* Saved data entries *
##########
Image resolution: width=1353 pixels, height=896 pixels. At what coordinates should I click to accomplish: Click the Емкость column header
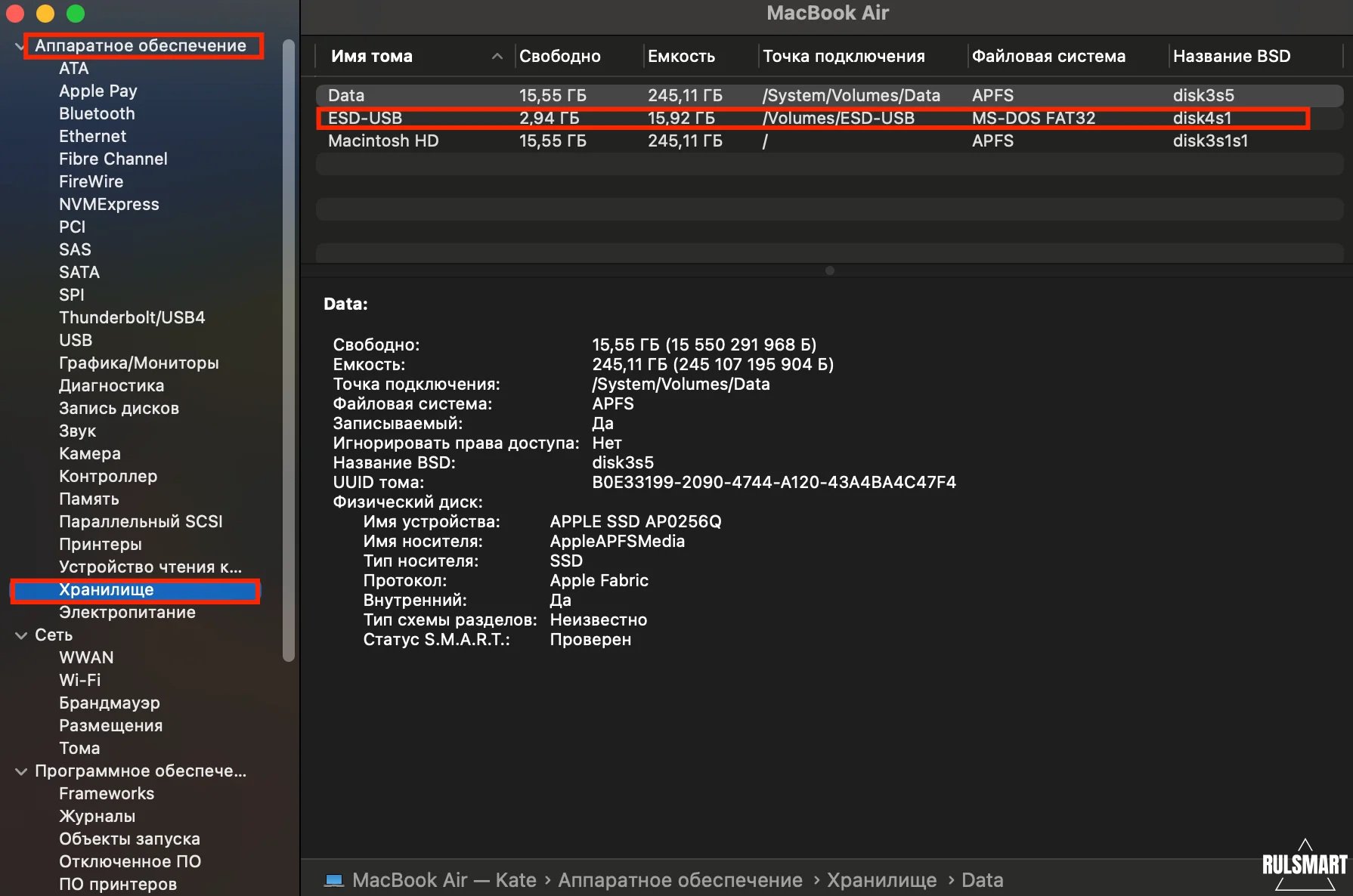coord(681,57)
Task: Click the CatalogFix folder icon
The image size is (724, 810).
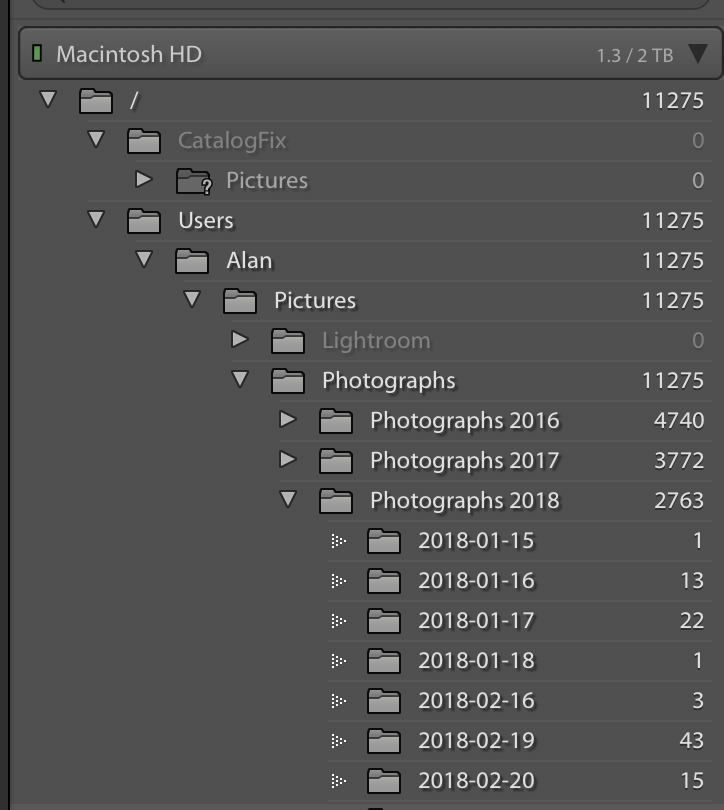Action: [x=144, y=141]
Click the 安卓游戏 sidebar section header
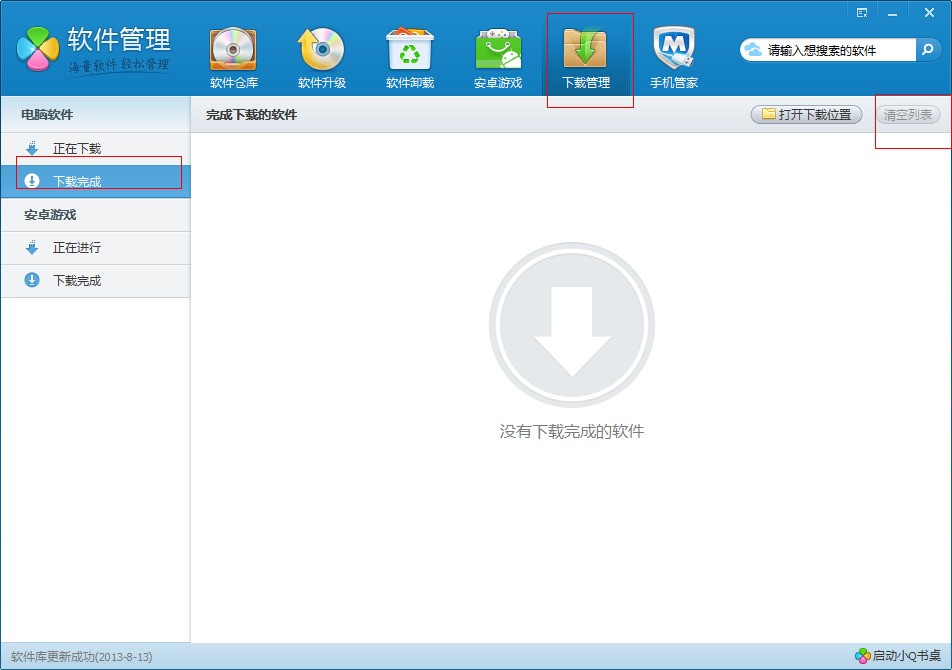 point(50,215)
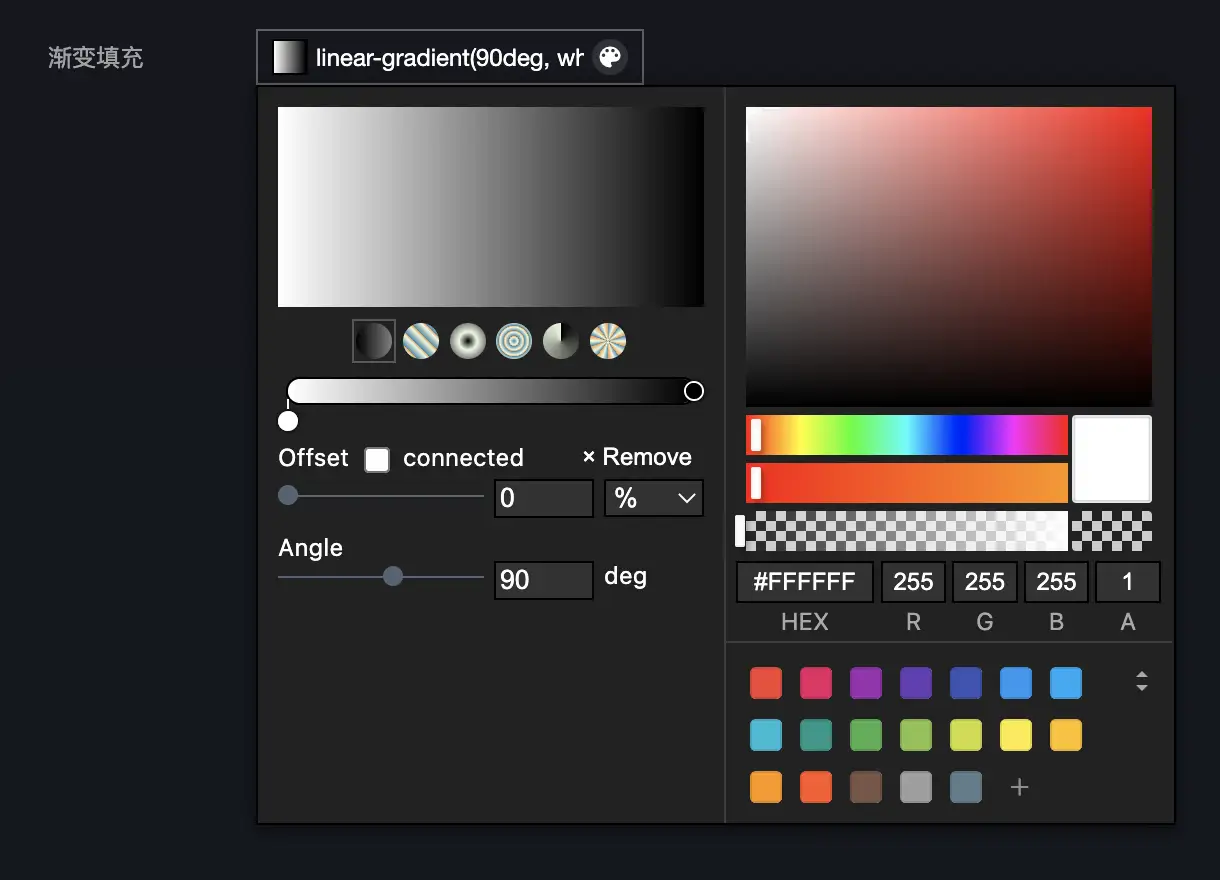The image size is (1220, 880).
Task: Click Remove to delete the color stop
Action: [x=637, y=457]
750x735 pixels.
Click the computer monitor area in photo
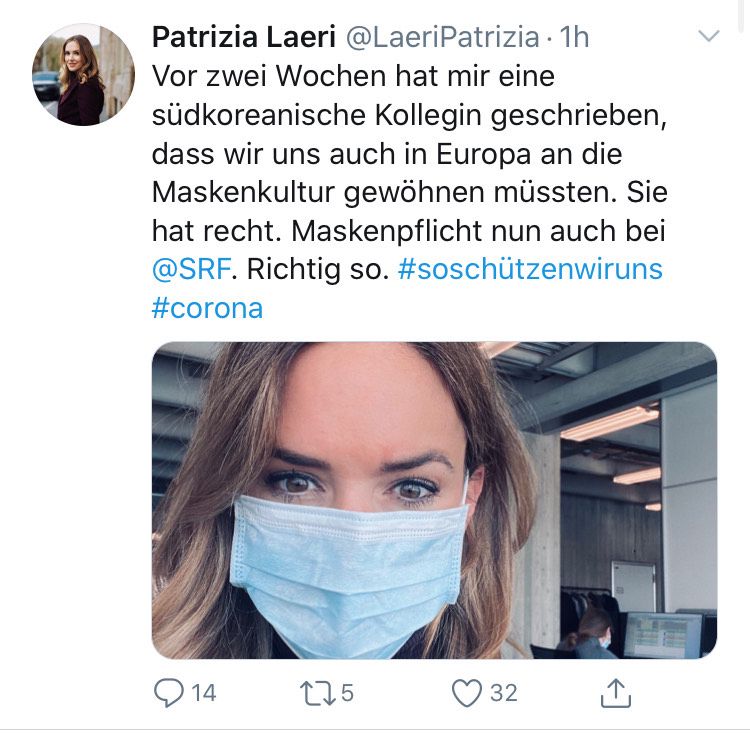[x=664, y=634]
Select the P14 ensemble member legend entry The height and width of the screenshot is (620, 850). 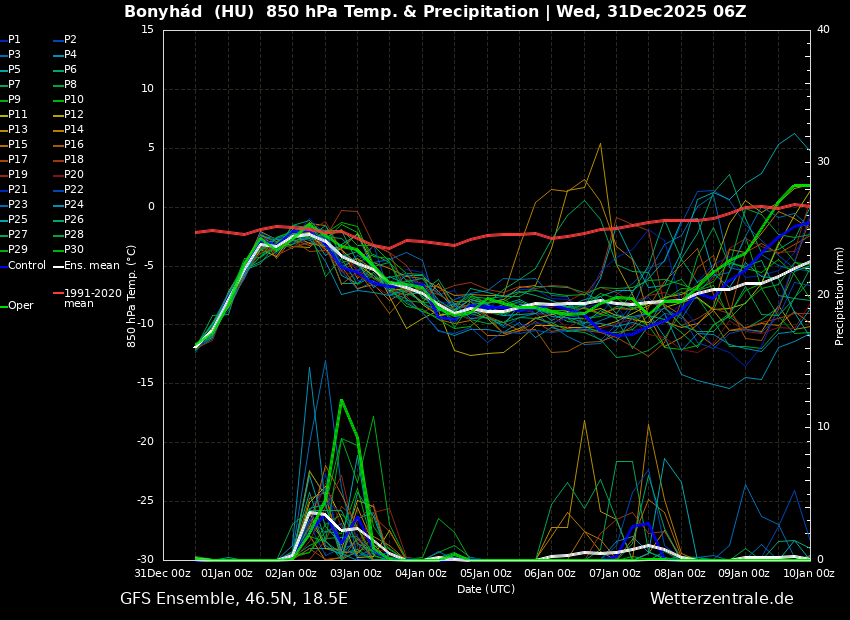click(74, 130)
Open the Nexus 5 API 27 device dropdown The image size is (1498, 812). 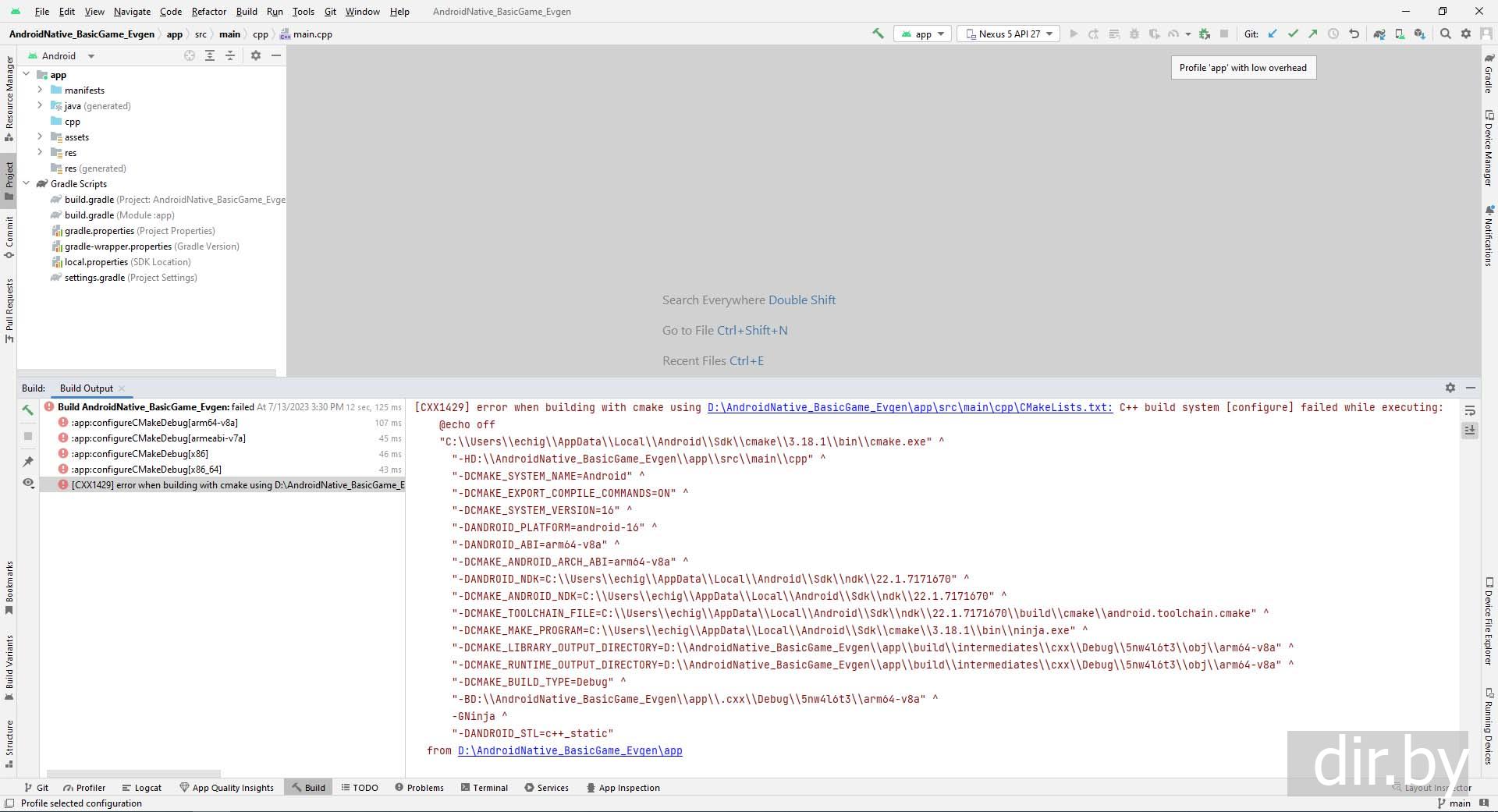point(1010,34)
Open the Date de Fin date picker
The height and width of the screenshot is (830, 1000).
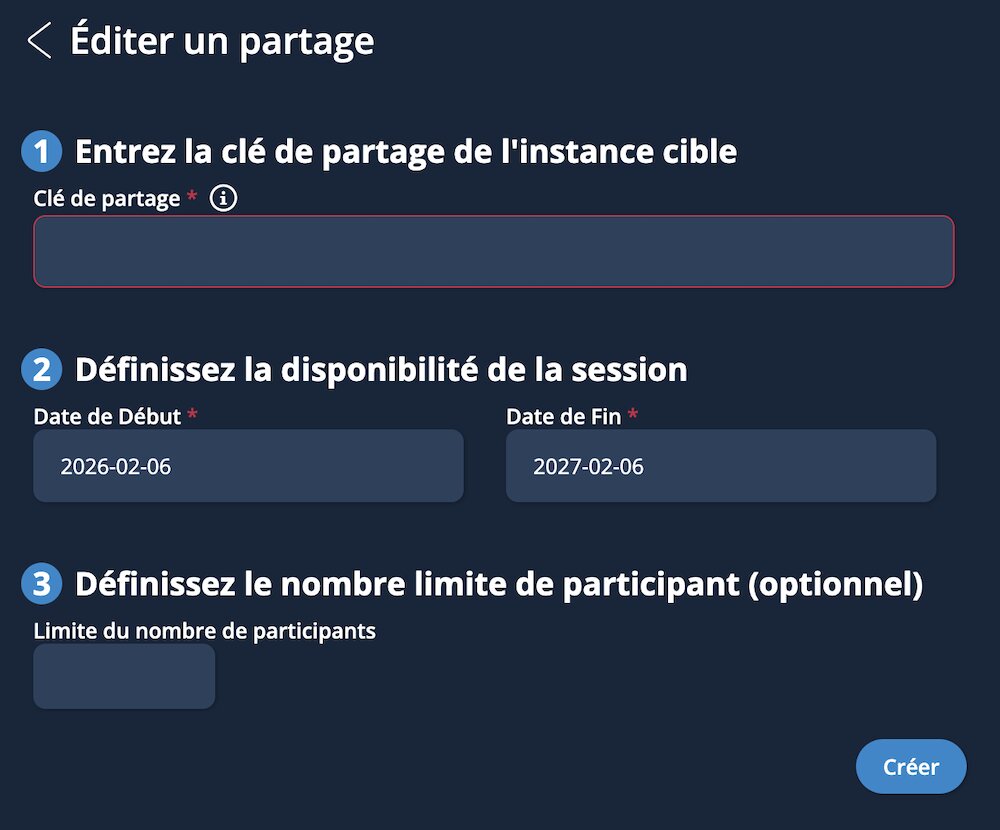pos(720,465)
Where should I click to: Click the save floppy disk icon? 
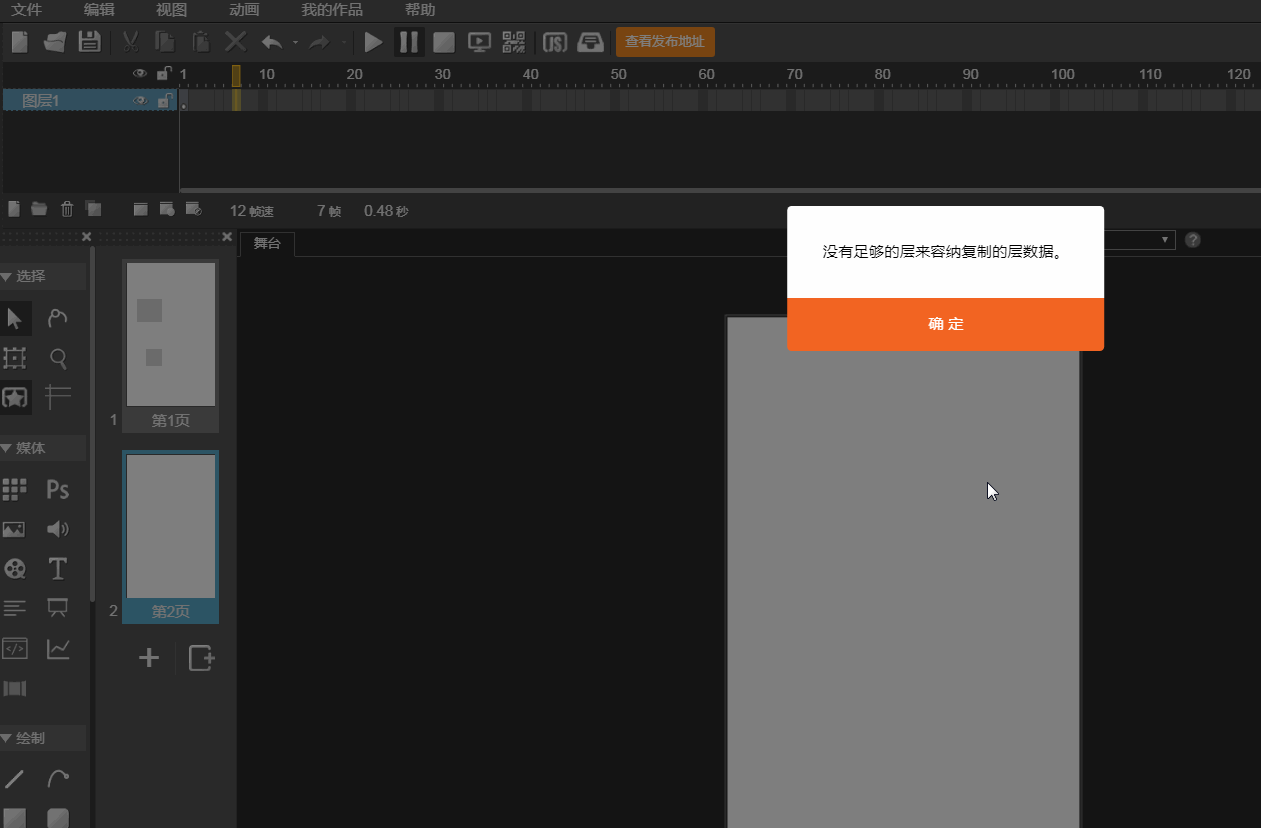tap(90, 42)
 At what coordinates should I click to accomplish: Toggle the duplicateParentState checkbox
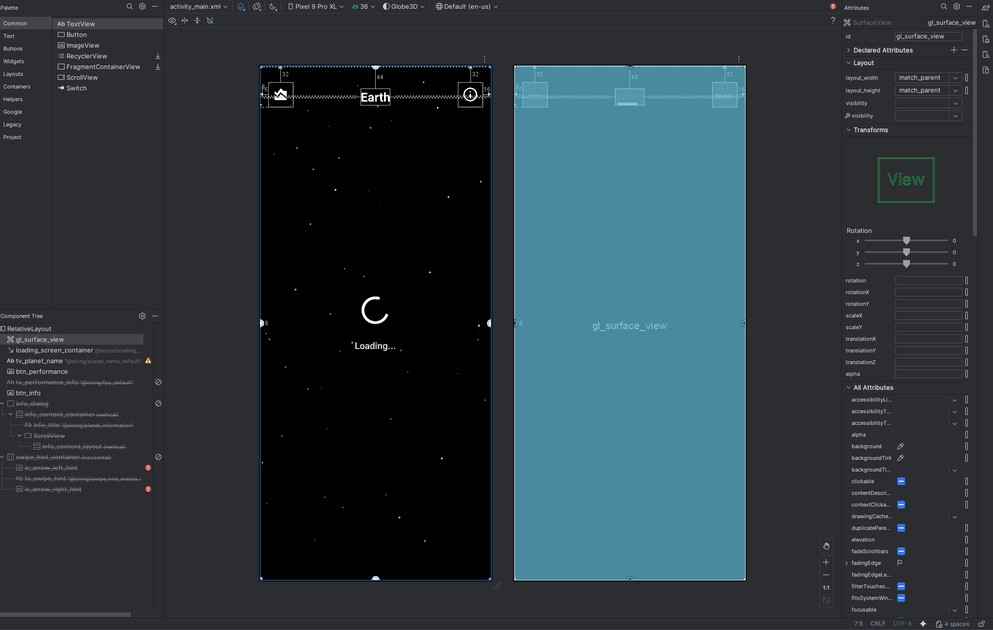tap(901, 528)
##########
* PROBLEM DETAILS *
Transcribe the entries from their first line to the line that holds "750x735 pixels.", both included, and skip every picture.

* RESULT *
Image resolution: width=1353 pixels, height=896 pixels. At what coordinates should I click to accomplish: Click the Емкость column header
coord(681,57)
Task: Click the CatalogFix folder icon
The image size is (724, 810).
Action: [x=144, y=141]
Click the 安卓游戏 sidebar section header
 point(50,215)
The image size is (1220, 880).
Task: Click Remove to delete the color stop
Action: [x=637, y=457]
750x735 pixels.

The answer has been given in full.